Everything from the line with "510 275 9774 (96, 1226)" to the end of the data below, both lines included, should be transcribed exactly; please omit the pictures.

Segment Start: ENTRIES SHOWN

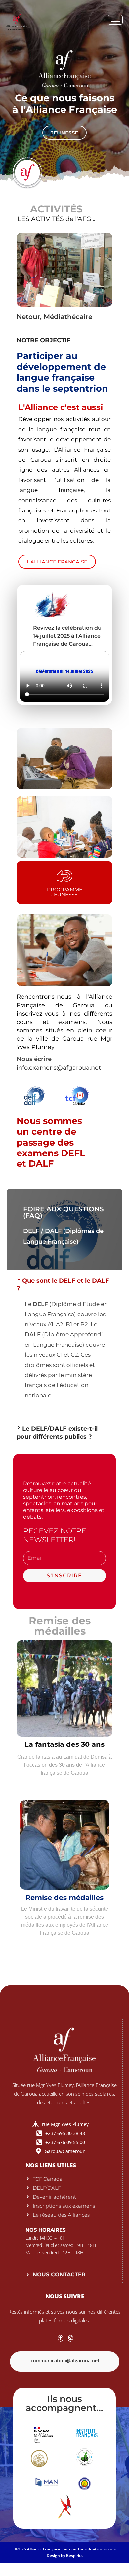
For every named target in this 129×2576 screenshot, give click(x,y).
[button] (64, 1284)
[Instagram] (70, 2338)
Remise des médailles (64, 1897)
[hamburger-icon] (115, 20)
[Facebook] (60, 2338)
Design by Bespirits (65, 2555)
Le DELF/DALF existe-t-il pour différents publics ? (57, 1432)
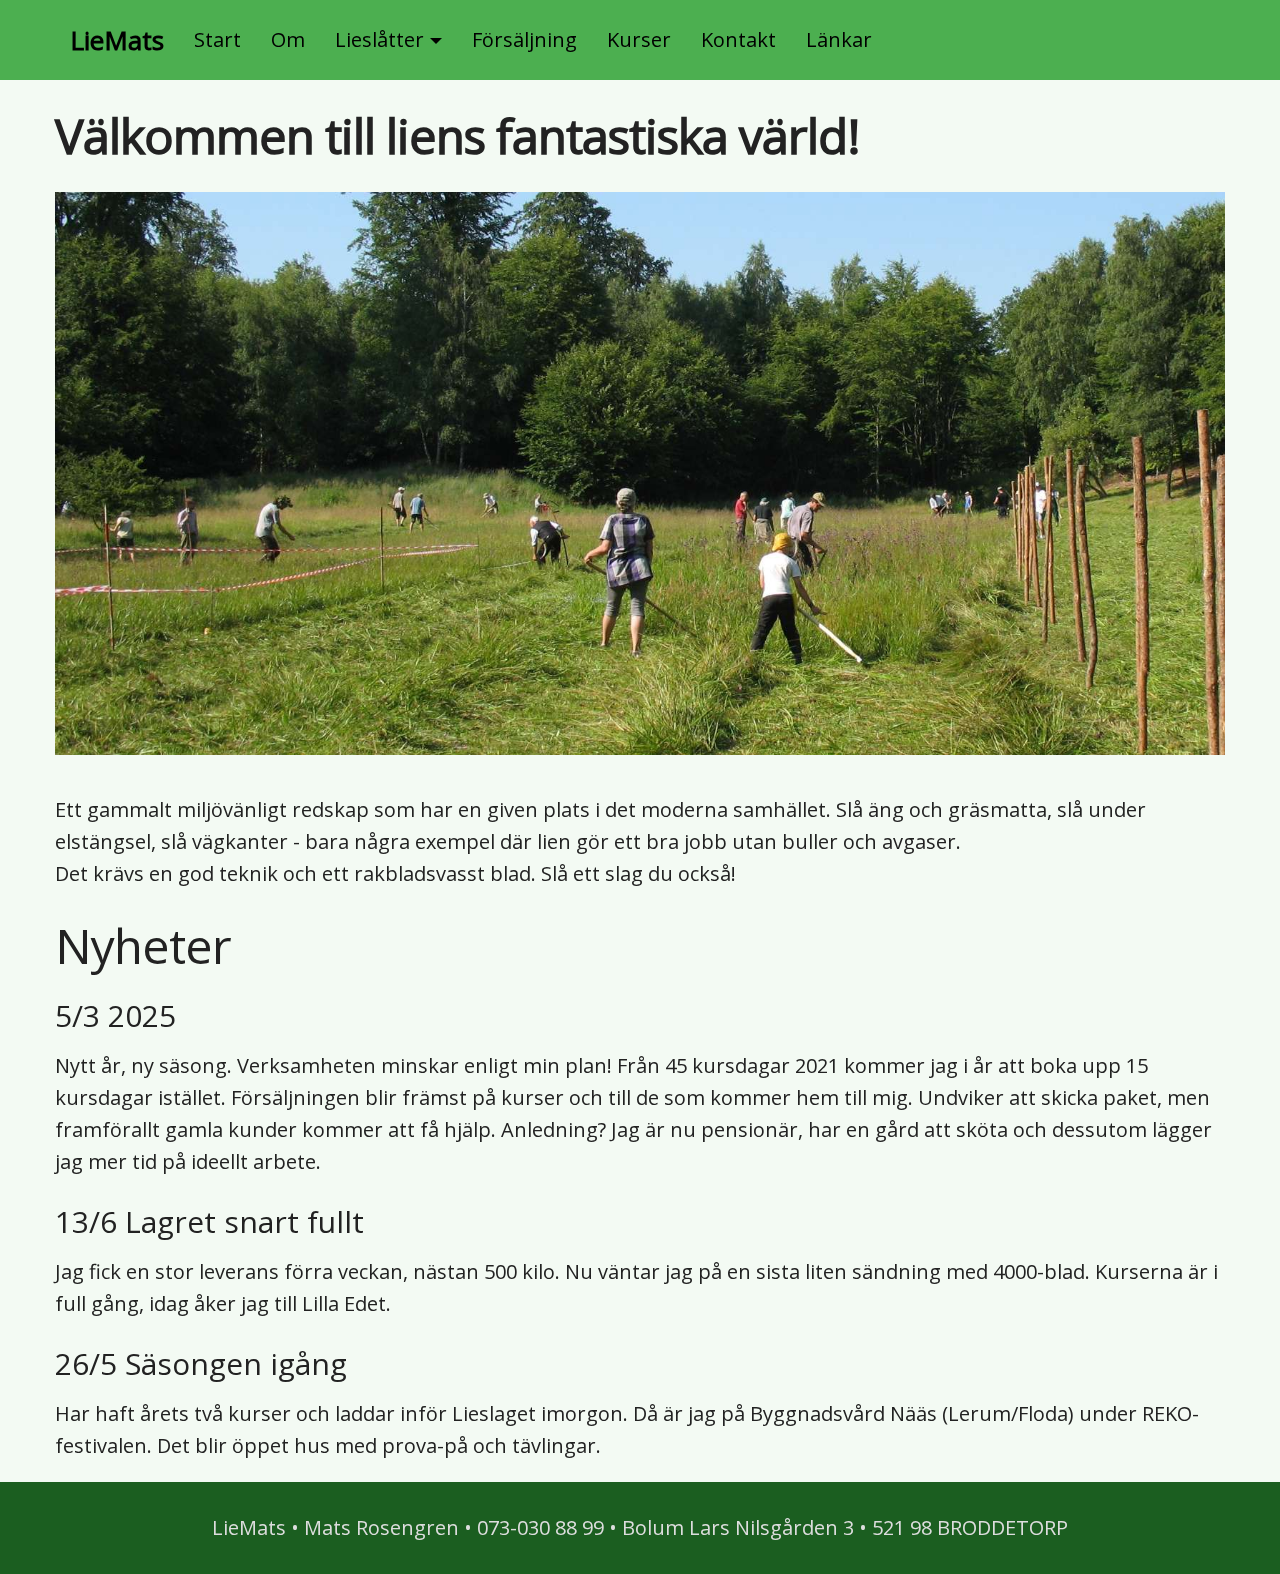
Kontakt (738, 39)
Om (288, 39)
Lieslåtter (379, 39)
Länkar (839, 39)
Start (217, 39)
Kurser (639, 39)
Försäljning (524, 39)
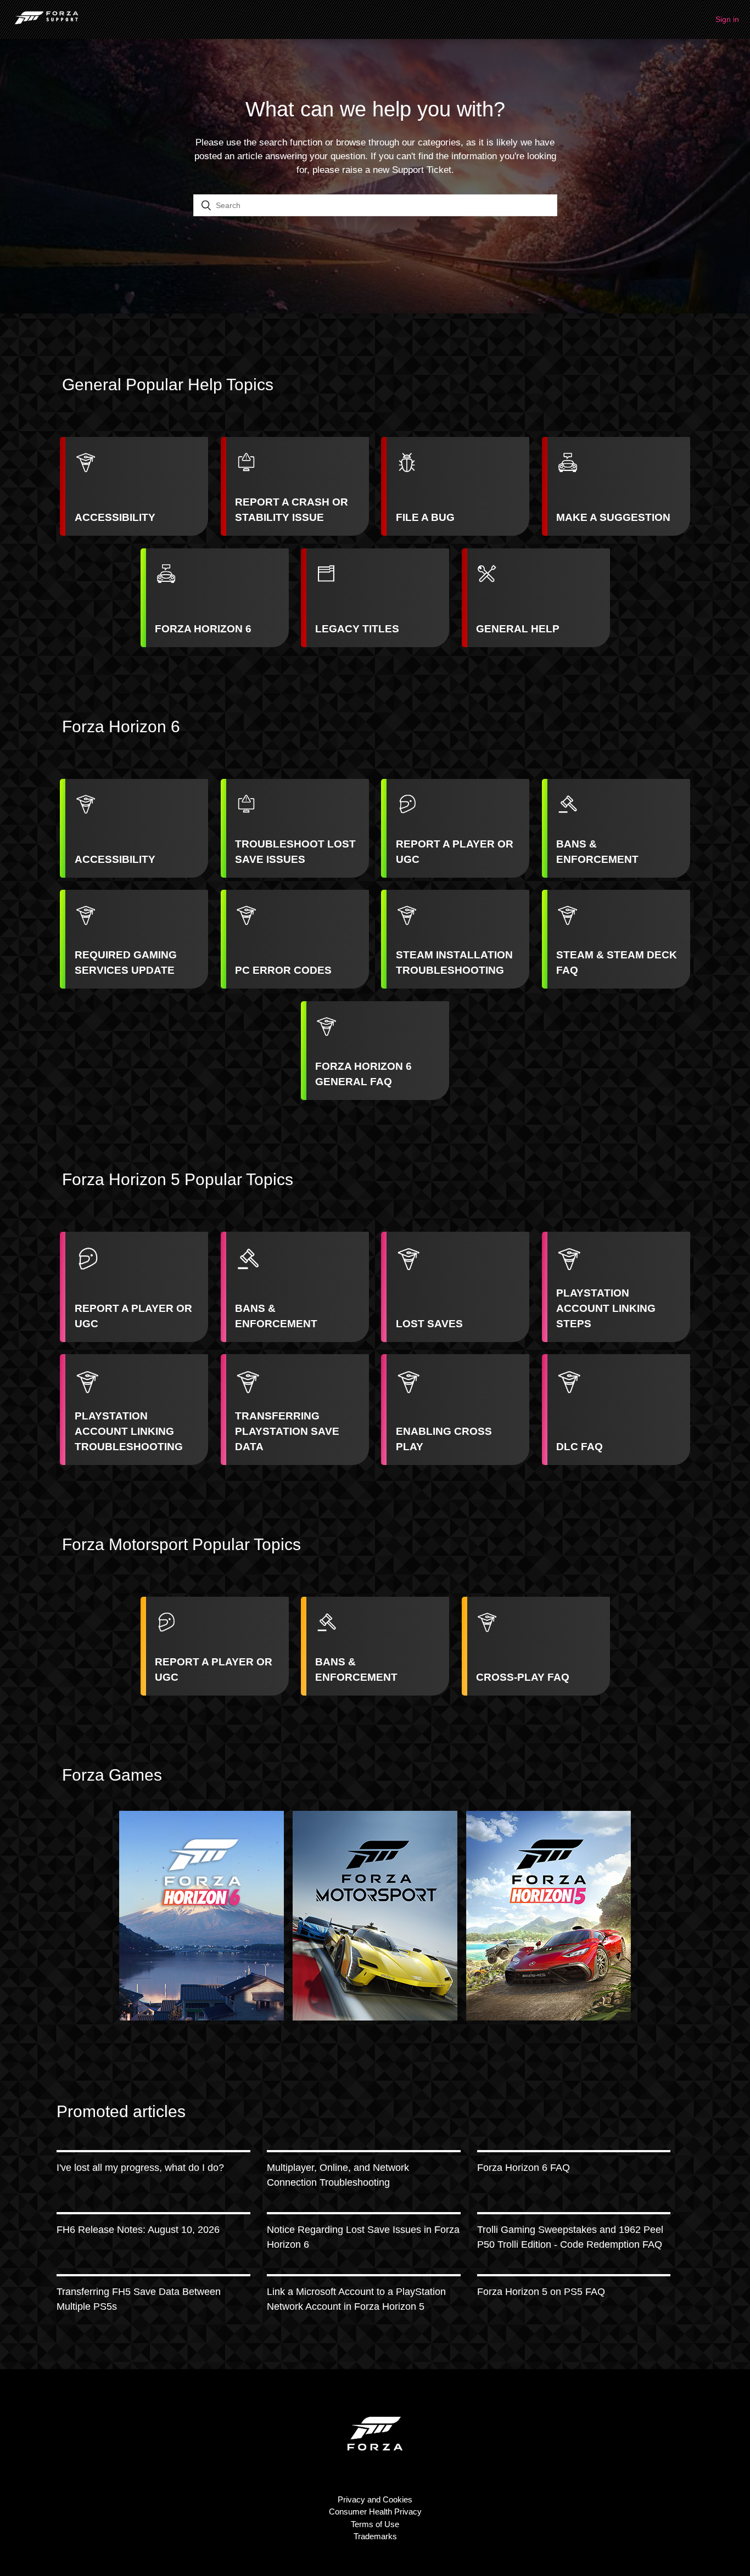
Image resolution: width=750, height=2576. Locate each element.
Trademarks (375, 2536)
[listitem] (134, 486)
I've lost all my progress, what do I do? (140, 2167)
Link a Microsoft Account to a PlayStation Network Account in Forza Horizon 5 (356, 2299)
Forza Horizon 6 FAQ (523, 2167)
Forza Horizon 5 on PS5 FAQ (541, 2291)
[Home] (46, 25)
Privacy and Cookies (375, 2499)
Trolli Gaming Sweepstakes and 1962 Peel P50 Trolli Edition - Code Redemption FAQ (570, 2237)
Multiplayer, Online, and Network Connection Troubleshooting (338, 2175)
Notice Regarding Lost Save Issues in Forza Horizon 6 (363, 2237)
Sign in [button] (727, 19)
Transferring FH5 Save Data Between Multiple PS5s (139, 2299)
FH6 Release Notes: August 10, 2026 (138, 2229)
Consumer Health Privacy (375, 2511)
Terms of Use (375, 2524)
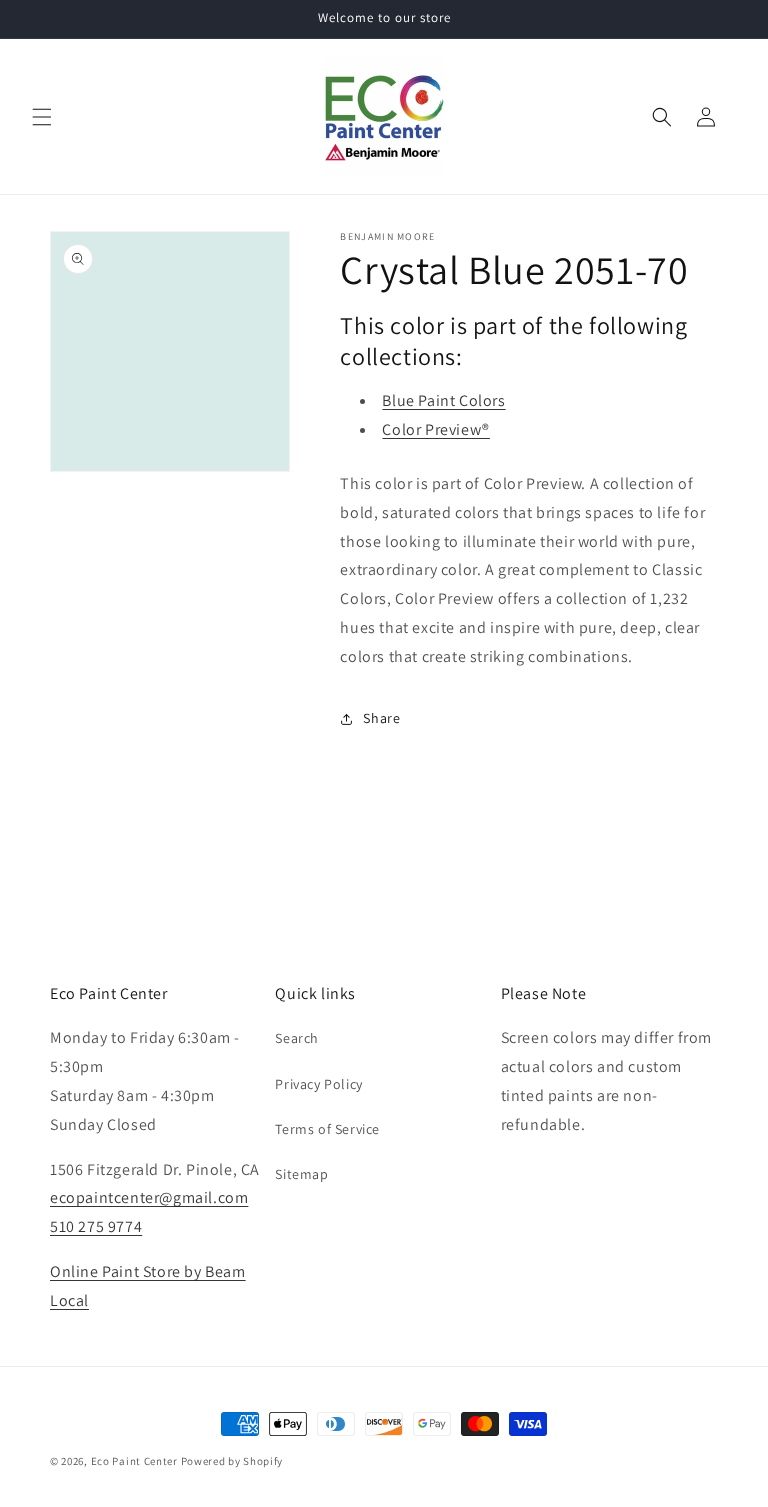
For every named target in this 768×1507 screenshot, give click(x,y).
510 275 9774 (96, 1226)
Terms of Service (327, 1129)
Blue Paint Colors (443, 400)
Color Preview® (435, 429)
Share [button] (381, 718)
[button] (42, 117)
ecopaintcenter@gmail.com (149, 1197)
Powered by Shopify (232, 1461)
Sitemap (301, 1174)
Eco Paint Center (134, 1461)
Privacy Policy (318, 1084)
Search (297, 1038)
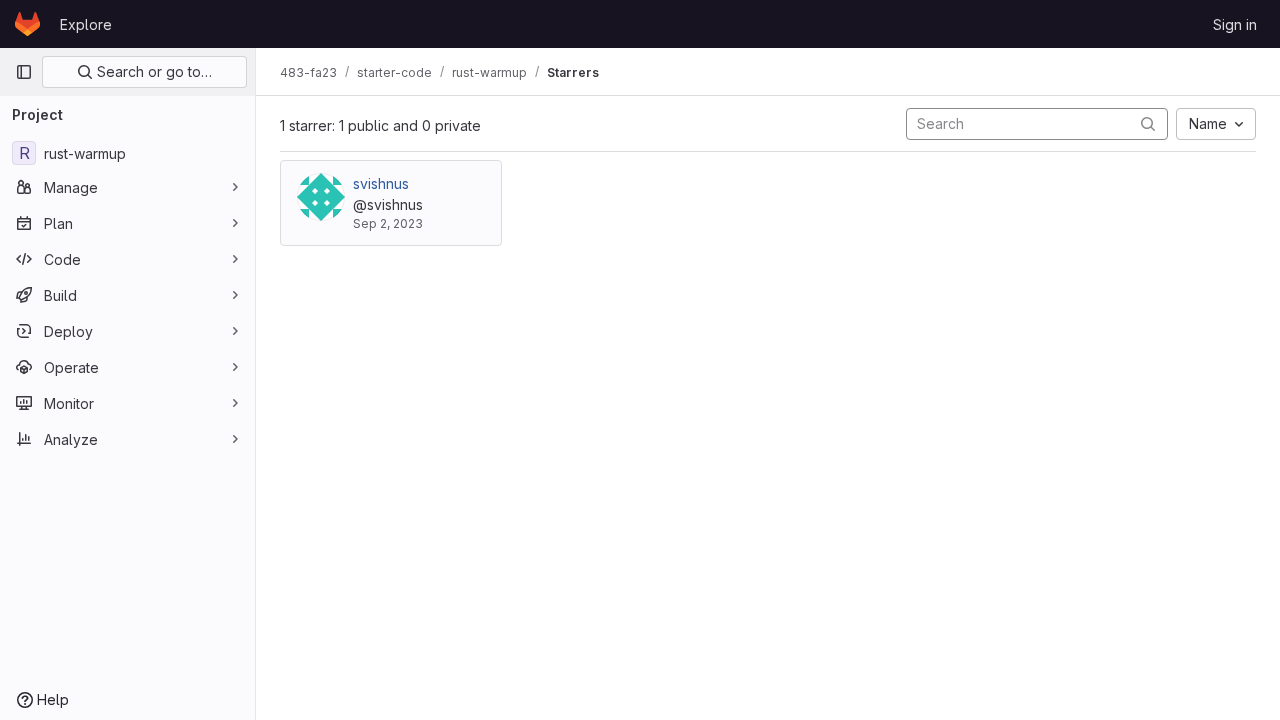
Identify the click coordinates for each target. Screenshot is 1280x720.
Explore (86, 24)
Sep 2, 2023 (388, 223)
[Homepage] (27, 24)
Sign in (1235, 24)
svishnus (381, 183)
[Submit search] (1148, 123)
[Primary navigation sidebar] (24, 72)
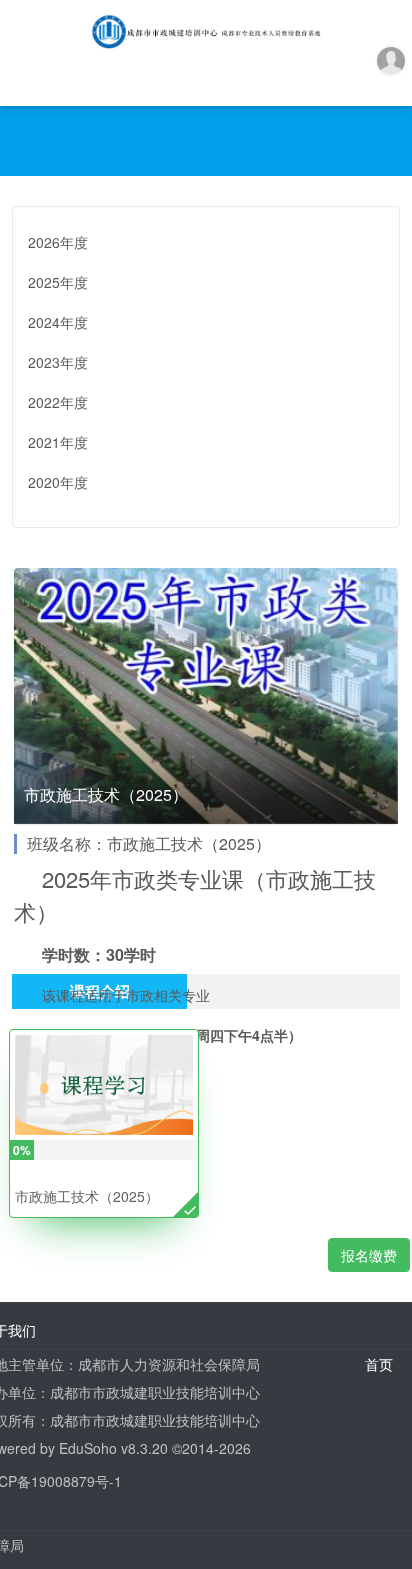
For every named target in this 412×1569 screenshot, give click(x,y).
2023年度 (58, 362)
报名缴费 (369, 1255)
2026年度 (58, 242)
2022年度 (58, 402)
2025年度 (58, 282)
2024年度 (58, 322)
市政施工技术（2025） (87, 1196)
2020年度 (58, 482)
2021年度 (58, 442)
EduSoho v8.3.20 (113, 1448)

Segment End: ENTRIES SHOWN

» **REPLY TO THE TASK**
510 275 9774 (96, 1226)
Terms of Service (327, 1129)
Blue Paint Colors (443, 400)
Color Preview® (435, 429)
Share [button] (381, 718)
[button] (42, 117)
ecopaintcenter@gmail.com (149, 1197)
Powered by Shopify (232, 1461)
Sitemap (301, 1174)
Eco Paint Center (134, 1461)
Privacy Policy (318, 1084)
Search (297, 1038)
Identify the click coordinates for each target. Screenshot is 1280x720.
Explore (86, 24)
Sep 2, 2023 (388, 223)
[Homepage] (27, 24)
Sign in (1235, 24)
svishnus (381, 183)
[Submit search] (1148, 123)
[Primary navigation sidebar] (24, 72)
For every named target in this 412×1569 screenshot, give click(x,y).
2023年度 (58, 362)
报名缴费 (369, 1255)
2026年度 (58, 242)
2022年度 (58, 402)
2025年度 (58, 282)
2024年度 (58, 322)
市政施工技术（2025） (87, 1196)
2020年度 (58, 482)
2021年度 (58, 442)
EduSoho v8.3.20 (113, 1448)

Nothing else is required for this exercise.